**Short task**
Rewrite every line of the entries below in full, leaving out the pictures. Adjust each coordinate value in the answers by adding -92.

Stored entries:
::::::::

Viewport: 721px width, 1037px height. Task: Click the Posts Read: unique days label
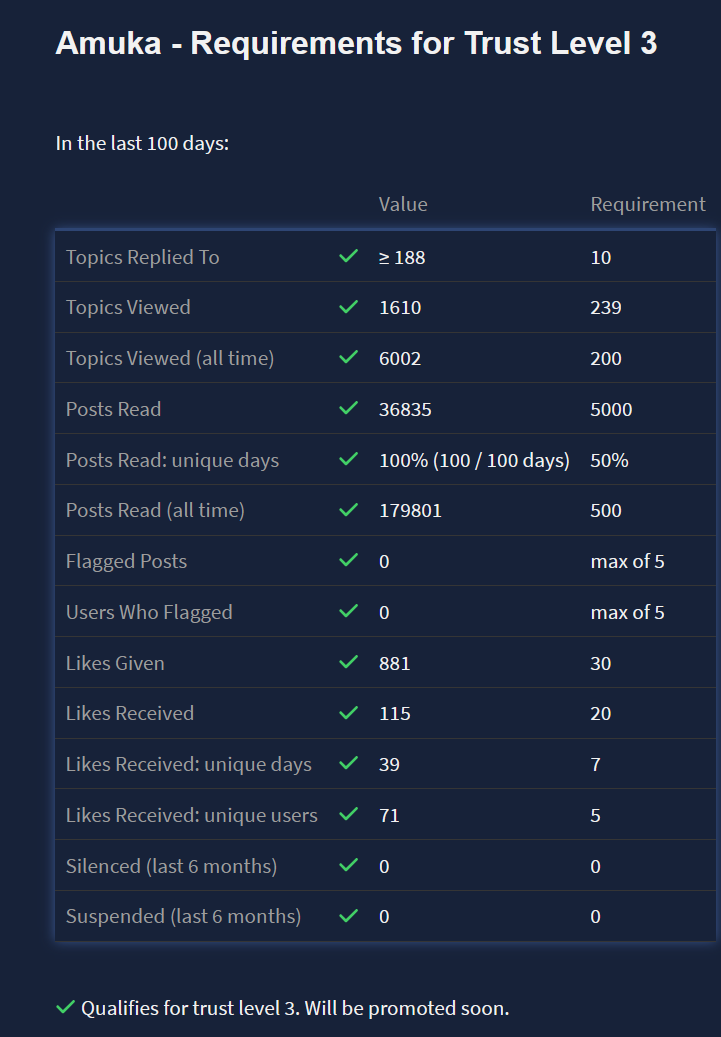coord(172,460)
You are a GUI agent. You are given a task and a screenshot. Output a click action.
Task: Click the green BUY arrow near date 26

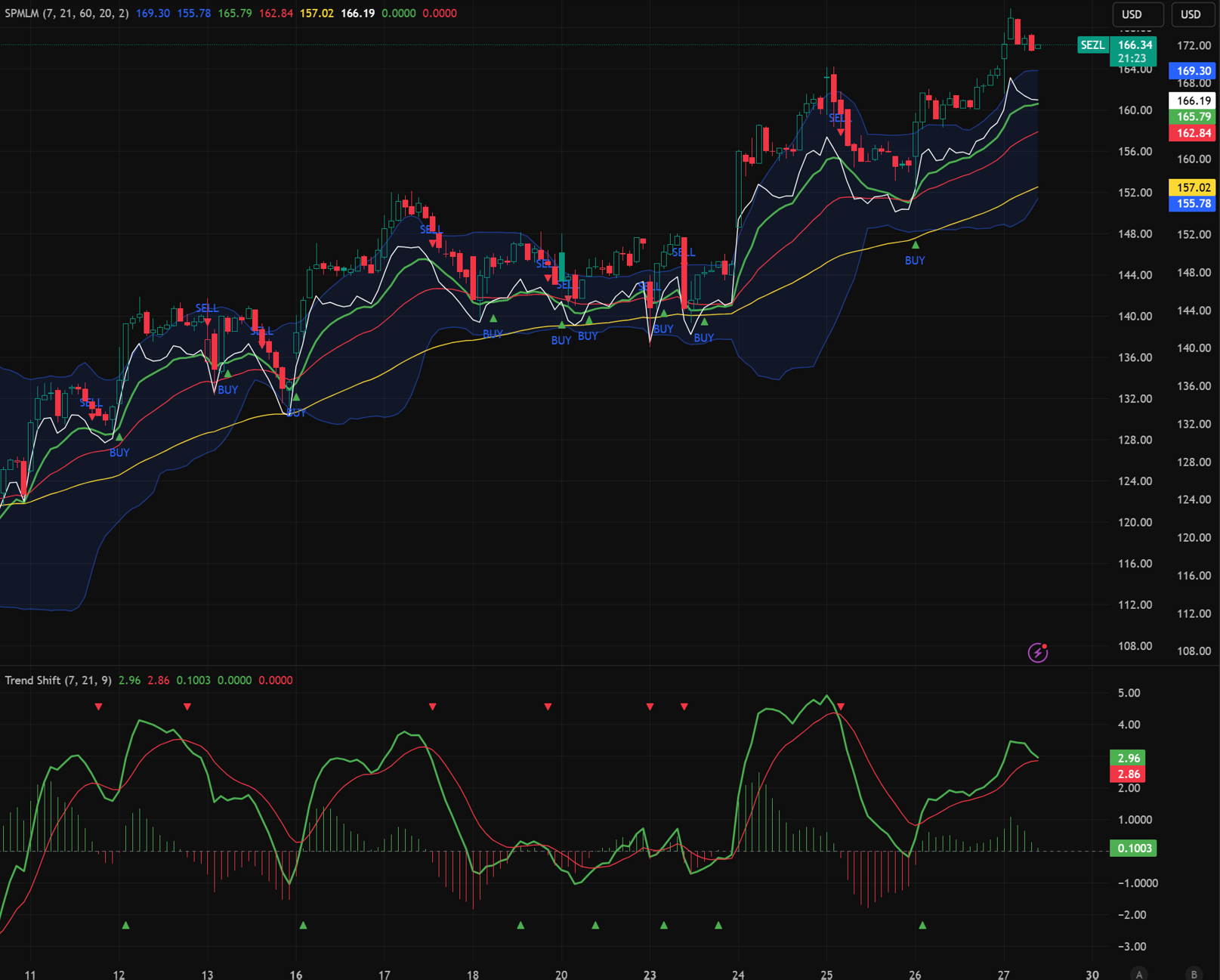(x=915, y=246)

::::::::

**Expected output**
Viewport: 721px width, 1037px height. Task: Click the Posts Read: unique days label
coord(80,368)
You are a GUI agent. You are given a task and a screenshot. Output a click action.
Task: Click the green BUY arrow near date 26

(x=823, y=154)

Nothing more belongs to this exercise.